Millions of people pray every day, from help on a math test to curing a life-threatening illness. And while some prayers are answered others are not, leaving many people to ask if prayer works.
When South Carolina running back Marcus Lattimore suffered a season-ending knee injury against Tennessee in October, 80,000 fans grew silent in Columbia. Fans knew a second serious injury could end Lattimore's dream of playing in the NFL.
Shortly after the disappointment, something amazing happened on Lattimore's Facebook page.
More than 70,000 people were there.
"Every comment was not a comment about football," Lattimore pastor Rev. Edward McDowell said. "It was about prayer. 'Marcus, we're praying for you.' And I think that's important."
McDowell is the senior pastor at Silver Hill Memorial United Methodist Church in Spartanburg where Lattimore and his mother have been fixtures for years. He said church members literally huddled around Lattimore after both of his knee injuries and felt his own prayer life would make a difference in his future.
Recently, Lattimore told NFL teams that his knee rehab is ahead of schedule and he should be ready to play this fall. His surgeon said his progress is nothing short of a miracle.
Yet not everyone is convinced. For years, researchers have tried to measure the effects of prayer on people, especially with regard to healing.
Furman Chaplain Vaughn Crowetipton said it's difficult to quantify the power of prayer since there is no real way to know how many people are truly praying for a person in need. He said results are all over the board.
A 2006 study by leading cardiologists concluded that prayer did not make any difference and could even make it worse.
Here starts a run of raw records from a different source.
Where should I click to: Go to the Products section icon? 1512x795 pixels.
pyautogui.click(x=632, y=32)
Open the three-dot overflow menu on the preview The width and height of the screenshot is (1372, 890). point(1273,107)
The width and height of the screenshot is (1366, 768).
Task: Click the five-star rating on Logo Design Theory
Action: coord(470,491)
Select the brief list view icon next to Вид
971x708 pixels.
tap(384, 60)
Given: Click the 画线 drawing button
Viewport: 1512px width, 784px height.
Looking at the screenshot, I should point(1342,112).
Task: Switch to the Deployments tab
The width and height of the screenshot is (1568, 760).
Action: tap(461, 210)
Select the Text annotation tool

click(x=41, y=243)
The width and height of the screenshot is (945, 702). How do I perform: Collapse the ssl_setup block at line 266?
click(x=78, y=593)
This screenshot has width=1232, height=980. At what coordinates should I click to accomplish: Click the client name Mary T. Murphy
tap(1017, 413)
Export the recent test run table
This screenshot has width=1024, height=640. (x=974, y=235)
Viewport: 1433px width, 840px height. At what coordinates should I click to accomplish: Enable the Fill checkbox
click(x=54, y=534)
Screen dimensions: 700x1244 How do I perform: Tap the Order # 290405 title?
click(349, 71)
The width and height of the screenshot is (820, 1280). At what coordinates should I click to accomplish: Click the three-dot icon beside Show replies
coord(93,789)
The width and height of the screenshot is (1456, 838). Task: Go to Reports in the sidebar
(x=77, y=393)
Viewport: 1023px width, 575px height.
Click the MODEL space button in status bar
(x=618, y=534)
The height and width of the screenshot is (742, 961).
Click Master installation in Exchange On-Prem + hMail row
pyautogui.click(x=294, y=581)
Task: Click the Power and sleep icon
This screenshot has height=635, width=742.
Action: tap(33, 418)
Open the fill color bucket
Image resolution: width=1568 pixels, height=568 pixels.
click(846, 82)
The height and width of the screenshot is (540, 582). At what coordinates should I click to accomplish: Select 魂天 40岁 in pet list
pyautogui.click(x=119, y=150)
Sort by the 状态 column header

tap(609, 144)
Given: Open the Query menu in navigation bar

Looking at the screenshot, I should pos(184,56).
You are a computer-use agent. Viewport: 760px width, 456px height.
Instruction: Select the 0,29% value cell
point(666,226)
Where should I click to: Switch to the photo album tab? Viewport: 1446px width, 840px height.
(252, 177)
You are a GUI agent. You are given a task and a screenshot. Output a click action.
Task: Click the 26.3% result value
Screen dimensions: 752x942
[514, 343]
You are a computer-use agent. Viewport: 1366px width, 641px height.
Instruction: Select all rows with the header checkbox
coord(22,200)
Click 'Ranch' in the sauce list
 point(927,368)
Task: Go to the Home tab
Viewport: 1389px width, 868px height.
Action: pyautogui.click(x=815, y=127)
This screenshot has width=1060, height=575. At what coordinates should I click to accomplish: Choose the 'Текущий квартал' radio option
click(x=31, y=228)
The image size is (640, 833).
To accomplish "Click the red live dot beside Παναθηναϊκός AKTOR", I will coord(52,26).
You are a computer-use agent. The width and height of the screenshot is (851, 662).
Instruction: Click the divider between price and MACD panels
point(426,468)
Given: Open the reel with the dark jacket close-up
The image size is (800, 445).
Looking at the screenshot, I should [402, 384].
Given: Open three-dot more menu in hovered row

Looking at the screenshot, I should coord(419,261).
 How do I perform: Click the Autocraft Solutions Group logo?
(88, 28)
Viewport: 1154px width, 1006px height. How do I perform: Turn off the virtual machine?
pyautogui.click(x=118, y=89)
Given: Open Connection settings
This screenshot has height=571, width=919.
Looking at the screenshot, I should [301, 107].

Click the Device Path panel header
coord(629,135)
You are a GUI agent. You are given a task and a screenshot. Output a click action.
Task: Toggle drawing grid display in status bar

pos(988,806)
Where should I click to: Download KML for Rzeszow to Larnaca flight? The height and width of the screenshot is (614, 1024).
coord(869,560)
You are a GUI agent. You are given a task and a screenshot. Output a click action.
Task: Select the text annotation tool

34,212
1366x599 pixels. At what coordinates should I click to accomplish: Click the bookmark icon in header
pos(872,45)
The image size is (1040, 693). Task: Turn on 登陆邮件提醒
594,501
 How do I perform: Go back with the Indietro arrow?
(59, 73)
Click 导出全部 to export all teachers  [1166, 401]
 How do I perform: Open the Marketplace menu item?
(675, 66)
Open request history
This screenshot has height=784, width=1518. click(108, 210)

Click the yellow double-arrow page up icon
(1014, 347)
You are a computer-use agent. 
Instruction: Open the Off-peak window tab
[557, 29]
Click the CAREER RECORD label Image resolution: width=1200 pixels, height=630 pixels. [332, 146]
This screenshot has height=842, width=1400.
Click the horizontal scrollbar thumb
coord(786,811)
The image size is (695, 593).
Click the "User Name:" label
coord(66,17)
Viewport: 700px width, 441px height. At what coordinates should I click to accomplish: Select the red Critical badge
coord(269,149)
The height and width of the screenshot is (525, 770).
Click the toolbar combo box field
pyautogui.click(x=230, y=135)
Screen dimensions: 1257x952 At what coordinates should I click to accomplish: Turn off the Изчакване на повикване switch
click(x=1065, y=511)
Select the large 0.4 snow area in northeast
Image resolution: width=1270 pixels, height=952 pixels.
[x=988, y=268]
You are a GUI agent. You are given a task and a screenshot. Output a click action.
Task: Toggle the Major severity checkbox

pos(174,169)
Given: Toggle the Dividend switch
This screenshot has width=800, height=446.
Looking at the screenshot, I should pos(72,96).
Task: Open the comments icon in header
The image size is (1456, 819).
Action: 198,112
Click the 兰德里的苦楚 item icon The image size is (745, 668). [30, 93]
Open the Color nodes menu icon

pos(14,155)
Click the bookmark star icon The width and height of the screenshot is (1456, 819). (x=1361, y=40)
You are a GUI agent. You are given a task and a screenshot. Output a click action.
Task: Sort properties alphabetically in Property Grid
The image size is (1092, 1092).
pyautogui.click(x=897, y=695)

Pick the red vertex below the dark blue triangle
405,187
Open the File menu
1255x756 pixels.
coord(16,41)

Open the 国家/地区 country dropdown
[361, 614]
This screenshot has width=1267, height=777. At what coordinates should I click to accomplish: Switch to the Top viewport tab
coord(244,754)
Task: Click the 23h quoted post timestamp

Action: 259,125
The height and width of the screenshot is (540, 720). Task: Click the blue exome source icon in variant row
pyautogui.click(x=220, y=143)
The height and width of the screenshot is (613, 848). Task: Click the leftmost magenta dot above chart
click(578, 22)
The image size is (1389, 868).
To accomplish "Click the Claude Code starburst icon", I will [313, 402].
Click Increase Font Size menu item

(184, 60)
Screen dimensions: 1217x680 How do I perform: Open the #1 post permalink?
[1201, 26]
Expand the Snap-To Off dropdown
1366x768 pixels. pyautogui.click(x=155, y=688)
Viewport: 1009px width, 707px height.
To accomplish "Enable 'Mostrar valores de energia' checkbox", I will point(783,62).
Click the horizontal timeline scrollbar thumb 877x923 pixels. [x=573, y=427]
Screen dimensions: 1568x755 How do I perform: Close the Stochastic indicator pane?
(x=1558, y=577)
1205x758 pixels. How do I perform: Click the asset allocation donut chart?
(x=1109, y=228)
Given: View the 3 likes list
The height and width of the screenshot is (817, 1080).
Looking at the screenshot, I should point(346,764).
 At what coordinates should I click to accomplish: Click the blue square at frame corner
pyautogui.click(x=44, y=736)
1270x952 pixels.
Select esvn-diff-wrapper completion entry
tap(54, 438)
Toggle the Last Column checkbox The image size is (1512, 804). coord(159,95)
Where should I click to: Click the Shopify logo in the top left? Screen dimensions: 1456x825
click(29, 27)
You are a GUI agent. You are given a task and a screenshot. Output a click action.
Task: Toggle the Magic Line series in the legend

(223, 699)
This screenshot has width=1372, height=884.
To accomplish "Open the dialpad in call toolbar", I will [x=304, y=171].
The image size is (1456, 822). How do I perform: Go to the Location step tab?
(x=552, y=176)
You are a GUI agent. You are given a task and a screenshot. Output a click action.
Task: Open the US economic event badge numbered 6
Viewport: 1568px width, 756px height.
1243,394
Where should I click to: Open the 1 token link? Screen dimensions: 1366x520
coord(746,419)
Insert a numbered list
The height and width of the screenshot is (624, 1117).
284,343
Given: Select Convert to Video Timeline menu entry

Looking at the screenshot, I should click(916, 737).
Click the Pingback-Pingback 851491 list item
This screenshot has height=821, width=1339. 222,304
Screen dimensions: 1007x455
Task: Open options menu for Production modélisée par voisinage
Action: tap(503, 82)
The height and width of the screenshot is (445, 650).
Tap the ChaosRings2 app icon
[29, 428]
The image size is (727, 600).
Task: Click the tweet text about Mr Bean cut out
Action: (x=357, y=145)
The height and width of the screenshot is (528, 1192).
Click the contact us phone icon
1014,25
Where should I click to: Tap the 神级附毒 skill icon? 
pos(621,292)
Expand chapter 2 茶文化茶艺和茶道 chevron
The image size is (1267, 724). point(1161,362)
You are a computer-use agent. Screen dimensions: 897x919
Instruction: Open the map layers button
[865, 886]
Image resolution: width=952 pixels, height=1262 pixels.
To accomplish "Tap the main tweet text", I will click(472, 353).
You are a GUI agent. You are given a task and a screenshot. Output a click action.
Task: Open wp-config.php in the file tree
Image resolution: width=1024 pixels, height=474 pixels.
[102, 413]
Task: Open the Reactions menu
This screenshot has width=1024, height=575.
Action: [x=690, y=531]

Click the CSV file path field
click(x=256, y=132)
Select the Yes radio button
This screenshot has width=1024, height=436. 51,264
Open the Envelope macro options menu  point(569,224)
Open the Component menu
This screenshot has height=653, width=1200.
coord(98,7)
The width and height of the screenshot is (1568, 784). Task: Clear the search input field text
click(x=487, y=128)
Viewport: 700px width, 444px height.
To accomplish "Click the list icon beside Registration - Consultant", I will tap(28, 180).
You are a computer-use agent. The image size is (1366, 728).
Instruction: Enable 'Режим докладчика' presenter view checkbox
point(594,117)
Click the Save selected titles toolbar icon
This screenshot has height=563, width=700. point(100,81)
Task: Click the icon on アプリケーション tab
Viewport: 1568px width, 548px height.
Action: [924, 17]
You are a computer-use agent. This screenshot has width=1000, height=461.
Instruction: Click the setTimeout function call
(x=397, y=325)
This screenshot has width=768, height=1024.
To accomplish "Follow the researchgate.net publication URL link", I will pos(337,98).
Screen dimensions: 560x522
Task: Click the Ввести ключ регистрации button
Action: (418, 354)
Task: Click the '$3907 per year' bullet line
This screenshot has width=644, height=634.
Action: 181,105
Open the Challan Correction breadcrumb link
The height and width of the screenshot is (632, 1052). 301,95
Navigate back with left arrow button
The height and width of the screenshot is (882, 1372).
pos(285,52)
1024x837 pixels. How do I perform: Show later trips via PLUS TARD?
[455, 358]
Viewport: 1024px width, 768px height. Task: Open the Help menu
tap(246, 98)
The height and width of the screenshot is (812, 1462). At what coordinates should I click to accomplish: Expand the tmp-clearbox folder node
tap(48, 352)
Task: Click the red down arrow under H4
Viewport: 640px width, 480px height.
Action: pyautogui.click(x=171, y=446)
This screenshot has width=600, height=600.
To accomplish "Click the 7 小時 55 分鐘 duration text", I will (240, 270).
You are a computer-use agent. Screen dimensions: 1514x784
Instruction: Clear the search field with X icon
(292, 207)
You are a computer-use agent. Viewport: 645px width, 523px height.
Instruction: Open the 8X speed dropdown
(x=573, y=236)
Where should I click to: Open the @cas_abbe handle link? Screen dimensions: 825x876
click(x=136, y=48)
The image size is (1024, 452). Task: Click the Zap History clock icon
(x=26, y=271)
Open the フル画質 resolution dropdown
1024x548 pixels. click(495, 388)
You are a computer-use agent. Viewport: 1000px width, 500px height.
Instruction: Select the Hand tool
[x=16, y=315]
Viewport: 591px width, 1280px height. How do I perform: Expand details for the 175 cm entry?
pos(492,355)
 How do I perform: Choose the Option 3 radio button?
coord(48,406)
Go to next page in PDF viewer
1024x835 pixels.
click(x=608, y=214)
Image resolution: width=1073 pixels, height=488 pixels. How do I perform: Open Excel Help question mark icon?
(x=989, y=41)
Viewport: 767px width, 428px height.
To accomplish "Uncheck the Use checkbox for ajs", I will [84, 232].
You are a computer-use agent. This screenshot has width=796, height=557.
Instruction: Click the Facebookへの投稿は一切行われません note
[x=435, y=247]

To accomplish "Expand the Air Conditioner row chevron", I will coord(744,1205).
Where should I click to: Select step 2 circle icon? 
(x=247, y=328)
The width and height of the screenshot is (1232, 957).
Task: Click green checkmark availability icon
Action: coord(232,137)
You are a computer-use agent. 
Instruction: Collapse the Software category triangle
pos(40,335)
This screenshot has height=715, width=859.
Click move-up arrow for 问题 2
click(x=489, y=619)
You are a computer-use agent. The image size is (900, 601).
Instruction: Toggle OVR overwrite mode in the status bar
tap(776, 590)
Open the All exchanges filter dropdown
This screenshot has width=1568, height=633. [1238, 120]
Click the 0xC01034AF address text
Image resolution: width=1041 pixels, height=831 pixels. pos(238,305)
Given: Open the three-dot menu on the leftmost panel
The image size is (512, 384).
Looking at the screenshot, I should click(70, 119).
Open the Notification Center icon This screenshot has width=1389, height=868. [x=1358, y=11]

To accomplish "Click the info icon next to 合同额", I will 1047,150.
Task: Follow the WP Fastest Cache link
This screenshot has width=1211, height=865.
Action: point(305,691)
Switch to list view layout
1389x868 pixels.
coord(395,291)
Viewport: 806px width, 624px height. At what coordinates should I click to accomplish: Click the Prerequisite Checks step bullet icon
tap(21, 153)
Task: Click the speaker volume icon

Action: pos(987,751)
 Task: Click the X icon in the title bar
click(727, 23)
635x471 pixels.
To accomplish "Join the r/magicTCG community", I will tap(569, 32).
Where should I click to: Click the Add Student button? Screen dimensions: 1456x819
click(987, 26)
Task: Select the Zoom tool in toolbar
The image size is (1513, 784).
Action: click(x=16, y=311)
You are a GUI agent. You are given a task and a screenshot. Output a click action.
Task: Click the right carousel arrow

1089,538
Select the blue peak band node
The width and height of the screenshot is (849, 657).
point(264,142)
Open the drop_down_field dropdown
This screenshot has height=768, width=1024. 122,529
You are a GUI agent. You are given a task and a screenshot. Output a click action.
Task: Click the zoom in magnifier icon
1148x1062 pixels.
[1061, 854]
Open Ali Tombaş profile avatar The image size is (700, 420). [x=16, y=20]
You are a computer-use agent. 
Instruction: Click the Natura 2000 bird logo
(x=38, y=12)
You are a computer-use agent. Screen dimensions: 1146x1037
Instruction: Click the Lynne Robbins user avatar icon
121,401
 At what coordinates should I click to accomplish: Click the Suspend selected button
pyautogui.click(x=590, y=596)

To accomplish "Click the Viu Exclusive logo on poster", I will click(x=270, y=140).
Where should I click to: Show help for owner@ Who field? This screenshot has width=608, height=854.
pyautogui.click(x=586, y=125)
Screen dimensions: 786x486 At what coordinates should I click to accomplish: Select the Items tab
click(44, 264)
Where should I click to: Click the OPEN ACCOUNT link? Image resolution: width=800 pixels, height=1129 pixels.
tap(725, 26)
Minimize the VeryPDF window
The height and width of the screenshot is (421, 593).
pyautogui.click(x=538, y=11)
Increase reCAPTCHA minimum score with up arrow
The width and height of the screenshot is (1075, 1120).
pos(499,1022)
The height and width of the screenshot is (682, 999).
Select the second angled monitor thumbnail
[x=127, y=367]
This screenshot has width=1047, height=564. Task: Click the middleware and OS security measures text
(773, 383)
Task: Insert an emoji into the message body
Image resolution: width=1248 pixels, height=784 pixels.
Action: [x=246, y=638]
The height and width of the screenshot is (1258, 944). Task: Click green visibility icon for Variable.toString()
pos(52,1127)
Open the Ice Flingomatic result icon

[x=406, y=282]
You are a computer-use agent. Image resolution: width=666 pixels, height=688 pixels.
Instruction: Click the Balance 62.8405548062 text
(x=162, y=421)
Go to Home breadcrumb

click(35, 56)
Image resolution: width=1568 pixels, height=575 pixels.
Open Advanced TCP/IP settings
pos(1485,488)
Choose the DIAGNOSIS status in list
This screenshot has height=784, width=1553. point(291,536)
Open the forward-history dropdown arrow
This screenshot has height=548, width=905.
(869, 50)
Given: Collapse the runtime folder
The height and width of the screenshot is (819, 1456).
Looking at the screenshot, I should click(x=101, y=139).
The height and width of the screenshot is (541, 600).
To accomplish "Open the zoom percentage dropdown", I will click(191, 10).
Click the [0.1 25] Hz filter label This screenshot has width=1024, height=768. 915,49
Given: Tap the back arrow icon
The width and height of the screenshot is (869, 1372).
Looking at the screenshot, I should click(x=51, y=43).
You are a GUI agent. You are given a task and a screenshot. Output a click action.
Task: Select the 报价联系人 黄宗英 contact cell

"What tended to happen was, as people were told in the context of the study that we're praying for you, that there was almost an anxiety about that I need to get better since somebody's praying for me or conversely, I didn't know I was so bad that I needed praying for," Crowetipton said.
However, Crowetipton said many studies have uncovered positive results. In her new book Indian University researcher Candy Brown found people who knew they were being prayed for felt cared for and were able to relax enough to allow their bodies to do what they're supposed to do - heal themselves.
Doug and Sue Dean of Greer will tell people that not only does prayer work, it is the very reason Sue is still alive.
A few weeks after they were engaged in April of 1991, a doctor told them Sue Dean had Lymphoma and there was a 50 percent chance she would survive. After nine months of chemotherapy and radiation, she survived.
Nearly 20 years later, the ugly "C" word was back after Sue Dean was diagnosed with bi-lateral breast cancer. This time, the Deans said their faith was much stronger and church members surrounded them with prayer immediately.
The Deans would need that faith and prayers, including Doug, who felt helpless because he could not fix his wife's problem. He said one day during a drive to work, he asked God, "What should I do?"
The message he received was to surrender all of his fears about his future and let God take control.
"I can't give her up. I love her too much," Doug Dean said. "That's why you have to give her up. Back and forth, that struggle and trial. And even though I was thinking about it, I knew I had to say those words out loud. Finally, it was Lord, 'OK, I give her up. She's yours. Make her healthy.'"
It would not be that easy, but after a double mastectomy, a follow-up surgery and five weeks of radiation, Sue Dean is cancer free. And she is better equipped to help her patients as a nurse with the Cancer Center of the Carolinas.
"And every day I pray that God uses me at my work to help someone else," Sue Dean said. "It's one of the reasons she went through this. Both times. I know that's why I had to go through this. So, I can understand how my patients feel."
While scientists have had a perplexing time wrapping their brains around prayer and how it affects humans, others who've stared down some of life's greatest challenges don't need results from a medical journal to answer the question, "Does prayer work?"
"There is power in prayer," the Deans said. "Absolutely, there is power in prayer."